Edit: And I just realised that the amplitudes of these harmonics would need to be impossible values, too, because there would have to be photons of the harmonics for EVERY photon of the fundamental frequency. It just couldn't work.

So we have to assume that the emitted light does in fact have a sinusoidal wave shape. It's the only shape that QM will allow.
For em waves with frequencies, much lower than light (i.e. the more manageable RF frequencies), it is quite possible to produce a wave with any shape you want because the energy levels involved in an electronic circuit are spread into a continuous band and any frequency can be produced.

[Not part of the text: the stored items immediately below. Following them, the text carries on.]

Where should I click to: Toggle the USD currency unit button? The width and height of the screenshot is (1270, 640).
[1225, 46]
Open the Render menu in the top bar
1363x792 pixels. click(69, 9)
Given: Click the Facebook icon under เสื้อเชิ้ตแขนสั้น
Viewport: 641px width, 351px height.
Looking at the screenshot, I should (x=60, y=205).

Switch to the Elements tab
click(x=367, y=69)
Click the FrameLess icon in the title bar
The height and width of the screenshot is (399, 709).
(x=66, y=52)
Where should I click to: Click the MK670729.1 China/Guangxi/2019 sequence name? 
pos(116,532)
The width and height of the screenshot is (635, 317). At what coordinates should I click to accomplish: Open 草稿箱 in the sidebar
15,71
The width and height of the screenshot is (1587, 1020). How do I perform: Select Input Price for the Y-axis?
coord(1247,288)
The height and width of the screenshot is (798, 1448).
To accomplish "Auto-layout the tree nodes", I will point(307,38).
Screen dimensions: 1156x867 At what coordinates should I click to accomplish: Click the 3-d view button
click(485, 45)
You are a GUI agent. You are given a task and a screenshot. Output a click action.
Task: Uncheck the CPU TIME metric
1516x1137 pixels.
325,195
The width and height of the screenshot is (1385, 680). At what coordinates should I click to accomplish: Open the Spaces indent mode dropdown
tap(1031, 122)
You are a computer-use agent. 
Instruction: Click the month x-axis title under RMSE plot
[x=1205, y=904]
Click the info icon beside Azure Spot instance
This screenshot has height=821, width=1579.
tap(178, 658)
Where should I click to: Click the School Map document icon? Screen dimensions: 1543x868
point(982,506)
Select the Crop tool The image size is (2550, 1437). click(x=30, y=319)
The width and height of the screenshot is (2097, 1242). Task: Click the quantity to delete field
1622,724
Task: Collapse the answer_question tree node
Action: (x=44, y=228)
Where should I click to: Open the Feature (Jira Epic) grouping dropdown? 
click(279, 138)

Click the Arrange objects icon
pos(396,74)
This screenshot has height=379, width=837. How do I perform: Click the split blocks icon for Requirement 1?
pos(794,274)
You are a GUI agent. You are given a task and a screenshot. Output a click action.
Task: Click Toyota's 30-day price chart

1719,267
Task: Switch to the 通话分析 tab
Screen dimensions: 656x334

Another reason for favouring sine waves when studying waves in general is that a sine wave can be produced by the very simplest form of oscillator - the Simple harmonic oscillator - which oscillates in a 'sinusoidal' fashion. I think you can say that the sine wave is a pretty fundamental waveform, even though it is possible, as a mathematical exercise (and even in practice sometimes), to synthesise any repeating wave shape with many different families of harmonically related wave shapes.

19. Jul 22, 2011

### Staff: Mentor

Only if it runs with perfect stability forever.

20. Jul 22, 2011

### mathfeel

The reason that prism is "prejudice" toward sine wave is that what scatters light into different direction in the prism are motions of charged particles such as atom or electron. The electric field of light drives them slightly away from their equilibrium position. And they responds by oscillating sinusoidally just like any small oscillator. These oscillating charge then omits sinusoidal EM waves.

When you send in a triangular wave, the charge particles that it interacts with do the same thing. But the superposition of the incoming wave and the induced wave will no longer be triangular.